▶ _Work to do_
Copy the listing word for word, from its first line through the line that contains "Click the 'Song'", with both of those lines included.

▶ _Dataset entries_
__________________________________________________
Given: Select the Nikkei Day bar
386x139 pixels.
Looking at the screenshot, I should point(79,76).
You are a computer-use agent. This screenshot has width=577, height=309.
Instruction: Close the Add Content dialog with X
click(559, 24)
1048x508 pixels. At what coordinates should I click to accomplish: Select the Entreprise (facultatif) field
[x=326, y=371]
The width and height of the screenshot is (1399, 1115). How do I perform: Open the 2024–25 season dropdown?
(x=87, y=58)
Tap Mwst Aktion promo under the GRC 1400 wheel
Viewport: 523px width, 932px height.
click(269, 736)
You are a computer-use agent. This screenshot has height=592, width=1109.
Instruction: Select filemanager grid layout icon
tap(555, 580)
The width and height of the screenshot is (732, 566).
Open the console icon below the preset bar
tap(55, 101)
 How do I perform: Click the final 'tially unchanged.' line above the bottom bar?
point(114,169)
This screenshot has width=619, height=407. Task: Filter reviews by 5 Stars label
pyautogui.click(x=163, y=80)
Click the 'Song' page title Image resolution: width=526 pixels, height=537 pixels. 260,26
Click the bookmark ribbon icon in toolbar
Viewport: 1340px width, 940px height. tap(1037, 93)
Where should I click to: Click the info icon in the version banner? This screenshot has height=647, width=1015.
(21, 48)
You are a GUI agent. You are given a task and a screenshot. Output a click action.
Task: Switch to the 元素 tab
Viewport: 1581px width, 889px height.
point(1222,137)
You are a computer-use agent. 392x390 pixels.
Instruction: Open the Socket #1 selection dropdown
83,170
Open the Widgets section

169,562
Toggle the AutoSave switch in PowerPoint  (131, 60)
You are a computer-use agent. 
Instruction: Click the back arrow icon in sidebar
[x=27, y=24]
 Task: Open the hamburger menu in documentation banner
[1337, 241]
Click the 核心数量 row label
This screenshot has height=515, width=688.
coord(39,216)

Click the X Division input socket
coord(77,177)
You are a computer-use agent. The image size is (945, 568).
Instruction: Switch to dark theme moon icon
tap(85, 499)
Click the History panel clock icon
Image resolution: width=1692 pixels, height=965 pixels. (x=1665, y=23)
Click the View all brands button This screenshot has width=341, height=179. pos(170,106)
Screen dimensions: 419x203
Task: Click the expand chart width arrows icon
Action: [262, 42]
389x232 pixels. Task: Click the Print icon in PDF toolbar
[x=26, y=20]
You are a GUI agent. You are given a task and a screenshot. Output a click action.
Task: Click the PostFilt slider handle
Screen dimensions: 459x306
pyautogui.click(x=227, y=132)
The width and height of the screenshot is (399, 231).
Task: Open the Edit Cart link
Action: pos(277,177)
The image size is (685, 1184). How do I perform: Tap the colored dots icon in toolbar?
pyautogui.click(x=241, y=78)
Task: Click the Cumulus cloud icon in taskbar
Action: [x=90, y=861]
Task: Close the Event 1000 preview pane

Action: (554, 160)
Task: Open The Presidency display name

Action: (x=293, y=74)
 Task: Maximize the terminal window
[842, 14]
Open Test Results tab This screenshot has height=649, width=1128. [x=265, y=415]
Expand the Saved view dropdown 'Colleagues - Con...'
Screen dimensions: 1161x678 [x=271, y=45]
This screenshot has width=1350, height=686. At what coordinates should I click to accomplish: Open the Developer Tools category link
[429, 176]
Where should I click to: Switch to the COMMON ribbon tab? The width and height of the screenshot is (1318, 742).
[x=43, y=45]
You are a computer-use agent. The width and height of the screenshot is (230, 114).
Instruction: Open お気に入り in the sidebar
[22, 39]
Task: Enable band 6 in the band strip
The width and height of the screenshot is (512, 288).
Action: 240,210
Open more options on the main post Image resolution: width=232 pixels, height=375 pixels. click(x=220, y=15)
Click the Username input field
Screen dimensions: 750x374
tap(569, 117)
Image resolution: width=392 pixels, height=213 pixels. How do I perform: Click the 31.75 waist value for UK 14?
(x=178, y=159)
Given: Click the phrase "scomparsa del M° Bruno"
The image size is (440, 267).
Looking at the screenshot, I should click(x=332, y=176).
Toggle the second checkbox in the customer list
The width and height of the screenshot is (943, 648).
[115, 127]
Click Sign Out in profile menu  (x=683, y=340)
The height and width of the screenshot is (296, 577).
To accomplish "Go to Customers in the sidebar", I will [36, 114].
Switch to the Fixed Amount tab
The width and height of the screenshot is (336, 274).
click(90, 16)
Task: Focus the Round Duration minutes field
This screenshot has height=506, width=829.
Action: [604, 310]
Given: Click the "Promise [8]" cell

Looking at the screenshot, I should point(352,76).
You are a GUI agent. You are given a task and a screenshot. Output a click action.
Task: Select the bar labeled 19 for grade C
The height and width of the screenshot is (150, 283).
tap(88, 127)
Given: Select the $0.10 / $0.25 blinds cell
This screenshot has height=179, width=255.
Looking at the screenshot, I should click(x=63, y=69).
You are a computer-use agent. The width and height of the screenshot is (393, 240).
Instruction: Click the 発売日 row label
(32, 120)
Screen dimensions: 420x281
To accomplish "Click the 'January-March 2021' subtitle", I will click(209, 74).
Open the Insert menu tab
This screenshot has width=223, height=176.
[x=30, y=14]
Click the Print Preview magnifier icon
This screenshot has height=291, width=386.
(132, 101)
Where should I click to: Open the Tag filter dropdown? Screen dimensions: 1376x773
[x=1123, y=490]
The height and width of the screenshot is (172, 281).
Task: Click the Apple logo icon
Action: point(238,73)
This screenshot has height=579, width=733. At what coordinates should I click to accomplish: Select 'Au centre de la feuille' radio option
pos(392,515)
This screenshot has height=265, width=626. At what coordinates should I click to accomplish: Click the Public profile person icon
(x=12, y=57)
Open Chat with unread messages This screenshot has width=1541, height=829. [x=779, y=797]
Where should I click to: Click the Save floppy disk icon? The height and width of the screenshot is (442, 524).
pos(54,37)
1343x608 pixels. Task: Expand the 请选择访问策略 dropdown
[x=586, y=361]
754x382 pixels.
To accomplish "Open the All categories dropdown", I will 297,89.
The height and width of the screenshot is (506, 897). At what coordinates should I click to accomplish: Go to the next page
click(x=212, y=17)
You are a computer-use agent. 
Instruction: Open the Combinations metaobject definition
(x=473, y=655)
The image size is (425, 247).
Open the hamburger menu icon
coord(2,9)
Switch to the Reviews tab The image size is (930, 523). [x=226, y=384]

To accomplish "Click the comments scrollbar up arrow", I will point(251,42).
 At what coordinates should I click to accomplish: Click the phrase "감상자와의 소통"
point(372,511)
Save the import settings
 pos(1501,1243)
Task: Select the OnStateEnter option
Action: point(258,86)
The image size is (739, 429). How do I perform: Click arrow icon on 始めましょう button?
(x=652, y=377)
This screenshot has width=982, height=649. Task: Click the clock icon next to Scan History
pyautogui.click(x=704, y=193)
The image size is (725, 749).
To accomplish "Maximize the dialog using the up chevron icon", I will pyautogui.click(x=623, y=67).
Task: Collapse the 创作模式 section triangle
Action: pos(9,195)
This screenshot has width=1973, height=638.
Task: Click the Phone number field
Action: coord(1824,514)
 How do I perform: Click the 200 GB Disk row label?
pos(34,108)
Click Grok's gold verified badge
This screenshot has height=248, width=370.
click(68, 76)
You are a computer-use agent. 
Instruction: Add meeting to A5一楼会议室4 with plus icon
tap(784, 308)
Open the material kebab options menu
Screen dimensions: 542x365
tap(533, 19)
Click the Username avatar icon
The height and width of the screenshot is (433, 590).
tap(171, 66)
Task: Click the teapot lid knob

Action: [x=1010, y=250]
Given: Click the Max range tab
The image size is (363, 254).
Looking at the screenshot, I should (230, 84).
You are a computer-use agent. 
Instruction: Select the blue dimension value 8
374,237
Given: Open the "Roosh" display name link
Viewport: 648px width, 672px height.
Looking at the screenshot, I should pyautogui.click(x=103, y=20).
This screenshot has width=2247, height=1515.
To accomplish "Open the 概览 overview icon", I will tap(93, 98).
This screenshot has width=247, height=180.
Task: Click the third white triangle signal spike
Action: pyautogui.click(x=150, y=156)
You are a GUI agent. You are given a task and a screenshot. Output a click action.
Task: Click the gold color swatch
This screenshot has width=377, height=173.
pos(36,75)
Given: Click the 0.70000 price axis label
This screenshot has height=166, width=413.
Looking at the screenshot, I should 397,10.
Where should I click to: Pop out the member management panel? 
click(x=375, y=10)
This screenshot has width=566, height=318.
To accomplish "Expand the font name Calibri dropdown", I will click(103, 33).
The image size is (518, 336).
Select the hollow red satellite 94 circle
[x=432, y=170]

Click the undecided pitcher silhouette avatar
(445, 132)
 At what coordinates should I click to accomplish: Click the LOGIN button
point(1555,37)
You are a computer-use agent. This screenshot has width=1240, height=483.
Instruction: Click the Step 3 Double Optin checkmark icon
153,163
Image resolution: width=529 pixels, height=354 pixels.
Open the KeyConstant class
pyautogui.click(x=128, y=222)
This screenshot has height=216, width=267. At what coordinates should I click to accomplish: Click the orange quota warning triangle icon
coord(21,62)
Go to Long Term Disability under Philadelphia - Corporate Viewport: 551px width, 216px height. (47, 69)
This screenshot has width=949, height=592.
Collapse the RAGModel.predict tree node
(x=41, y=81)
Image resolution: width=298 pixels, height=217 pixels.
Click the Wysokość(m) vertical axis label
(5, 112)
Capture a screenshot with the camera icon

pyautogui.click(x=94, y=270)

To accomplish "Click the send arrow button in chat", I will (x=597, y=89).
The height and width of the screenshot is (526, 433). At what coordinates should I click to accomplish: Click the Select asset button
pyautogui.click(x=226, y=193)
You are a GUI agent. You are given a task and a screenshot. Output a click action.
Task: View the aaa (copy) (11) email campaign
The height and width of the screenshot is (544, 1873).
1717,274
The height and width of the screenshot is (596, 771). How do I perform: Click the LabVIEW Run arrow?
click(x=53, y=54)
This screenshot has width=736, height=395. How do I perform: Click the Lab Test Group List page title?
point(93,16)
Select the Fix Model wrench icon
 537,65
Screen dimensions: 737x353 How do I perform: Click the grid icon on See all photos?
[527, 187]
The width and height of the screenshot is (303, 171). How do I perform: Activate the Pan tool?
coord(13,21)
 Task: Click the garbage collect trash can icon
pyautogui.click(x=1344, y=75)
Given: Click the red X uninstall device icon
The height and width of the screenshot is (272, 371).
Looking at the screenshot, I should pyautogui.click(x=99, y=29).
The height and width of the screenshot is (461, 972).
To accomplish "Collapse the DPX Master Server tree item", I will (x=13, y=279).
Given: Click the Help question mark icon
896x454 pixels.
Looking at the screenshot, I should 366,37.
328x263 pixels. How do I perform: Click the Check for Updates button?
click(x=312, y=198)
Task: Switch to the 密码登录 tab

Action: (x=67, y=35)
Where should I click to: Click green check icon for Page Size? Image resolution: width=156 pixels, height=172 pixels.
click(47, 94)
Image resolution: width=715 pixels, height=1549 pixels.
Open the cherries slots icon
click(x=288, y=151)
__________________________________________________
▶ _Output of the task_
Given: Select the Nikkei Day bar
386x139 pixels.
Looking at the screenshot, I should point(79,76).
You are a computer-use agent. This screenshot has width=577, height=309.
Instruction: Close the Add Content dialog with X
click(559, 24)
1048x508 pixels. At what coordinates should I click to accomplish: Select the Entreprise (facultatif) field
[x=326, y=371]
The width and height of the screenshot is (1399, 1115). How do I perform: Open the 2024–25 season dropdown?
(x=87, y=58)
Tap Mwst Aktion promo under the GRC 1400 wheel
Viewport: 523px width, 932px height.
click(269, 736)
You are a computer-use agent. This screenshot has height=592, width=1109.
Instruction: Select filemanager grid layout icon
tap(555, 580)
The width and height of the screenshot is (732, 566).
Open the console icon below the preset bar
tap(55, 101)
 How do I perform: Click the final 'tially unchanged.' line above the bottom bar?
point(114,169)
This screenshot has width=619, height=407. Task: Filter reviews by 5 Stars label
pyautogui.click(x=163, y=80)
Click the 'Song' page title Image resolution: width=526 pixels, height=537 pixels. 260,26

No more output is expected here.